Le savoir permettrait de mieux comprendre le sens de leur présence le jour de la naissance de Jésus chez Luc, mais également de mieux savoir ce qu’est aujourd’hui un « pasteur » ou ce qu’il devrait être.
Une opinion générale et immémoriale sur les bergers
En ces temps de Noël et d’Avent, la présence des bergers chez Luc (2, 8-20) est souvent commentée, et l’on entend parfois qu’ils étaient alors une caste méprisée par leurs contemporains, ce qui est vraiment inexact et se fonde sur une citation inexacte.
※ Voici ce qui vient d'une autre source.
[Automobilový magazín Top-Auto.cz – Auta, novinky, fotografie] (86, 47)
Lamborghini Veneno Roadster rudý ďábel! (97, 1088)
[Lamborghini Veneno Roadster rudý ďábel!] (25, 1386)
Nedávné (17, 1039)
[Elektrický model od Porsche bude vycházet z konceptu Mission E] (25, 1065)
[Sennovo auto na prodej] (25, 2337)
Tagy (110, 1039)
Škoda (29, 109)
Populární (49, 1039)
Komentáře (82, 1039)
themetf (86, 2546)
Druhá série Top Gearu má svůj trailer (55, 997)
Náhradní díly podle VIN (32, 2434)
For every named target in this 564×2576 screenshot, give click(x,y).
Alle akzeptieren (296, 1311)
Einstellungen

Après avoir restitué la citation exacte, nous ferons un tour dans les pays voisins très anciens pour arriver jusqu’au au 1er siècle avant ou après J.-C., en Judée-Samarie : les lois juives reflétant dans le Talmud les opinions à ce sujet, puis les auteurs ayant contribué à l’Ancien Testament, et même un auteur qui se présente comme païen. Alors nous serons prêts pour imaginer ce que le terme berger évoquait pour Jésus et les évangélistes.

Une citation tronquée
En fait, notre idée sur les bergers repose sur une citation qu’on a coupée. Elle est tirée d’un ouvrage de Philon d’Alexandrie, un philosophe hellénisé d’origine palestinienne, né vers 20 av. J.-C. Il a écrit un ouvrage intitulé Sur l’agriculture d’où l’on a extrait cette phrase (section 61) en lui supprimant la fin : « car ces professions sont considérées comme peu glorieuses et méprisables parmi ceux qui jouissent d’une grande prospérité ». Elle montre bien que Philon fait ici état d’une opinion qu’il ne partage pas, celle des riches pleins d’orgueil et de mépris… Ne colportons donc plus cette erreur anthropologique et historique.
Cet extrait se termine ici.